Read the text below.
Multinational fashion retailer Gap Inc. has announced its plans to restructure its organization.
The company made the announcement in late February. According to Gap Inc., it intends to split its group of companies into two by 2020. Its Old Navy brand will become a separate company, and another business will be formed. This new business will consist of the retailer’s other brands, such as Gap, Athleta, and Banana Republic.
As a result of the reorganization, the retailer will close 230 of its stores, which are mostly in North America. The company has already shut down 68 stores, but 742 stores are still operating worldwide.

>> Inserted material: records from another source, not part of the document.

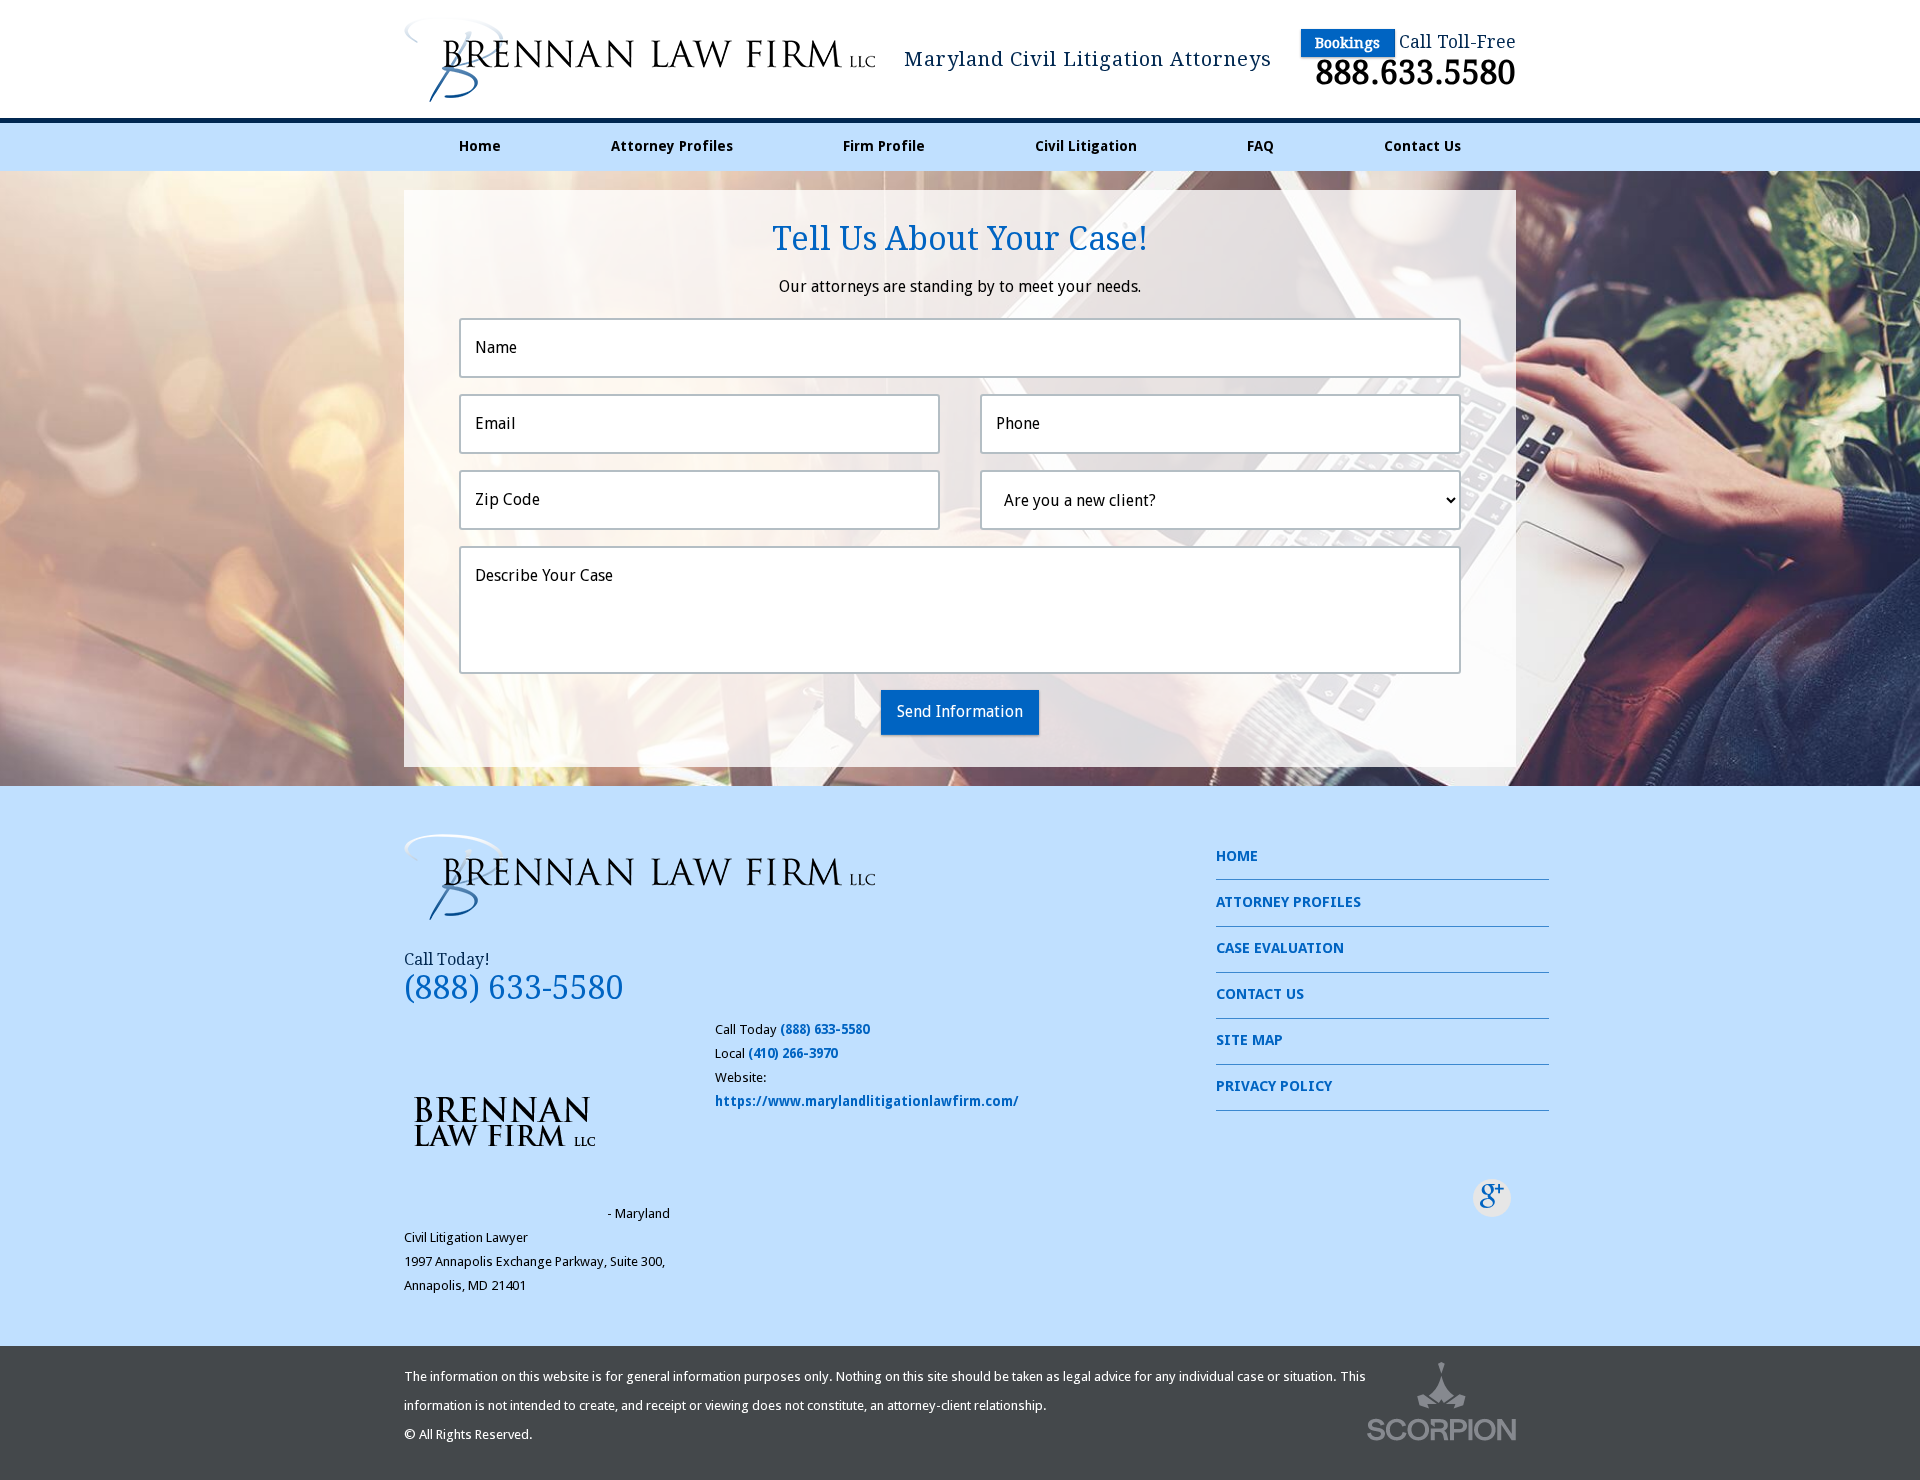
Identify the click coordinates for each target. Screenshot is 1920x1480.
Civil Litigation (1086, 146)
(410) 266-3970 (792, 1053)
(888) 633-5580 (514, 988)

The decision to restructure resulted from Gap Inc.’s plummeting sales. According to financial records, overall sales in Gap stores decreased by 5% in 2018. Profits also decreased from $396 million to $372 million in last year’s final quarter.
While sales in Gap stores have declined, sales of Old Navy products increased by 3% within one year. Old Navy’s success is the reason why Gap Inc. decided to turn the brand into a separate company. This change will allow Old Navy to operate independently and flourish instead of being weighed down by other Gap Inc. brands.
Reactions to Gap Inc.’s announcement were mostly positive. Investors showed their support by buying Gap Inc. stocks after the company publicized the reorganization, boosting the shares by 25%.
However, an analyst at credit ratings company Moody’s warned that the change may reduce Gap Inc.’s product diversity. As Gap Inc.’s leading brand, Old Navy appeals to a wide range of customers with its extensive selection of items. Thus, making it a separate company would make Gap Inc.’s overall image less diverse.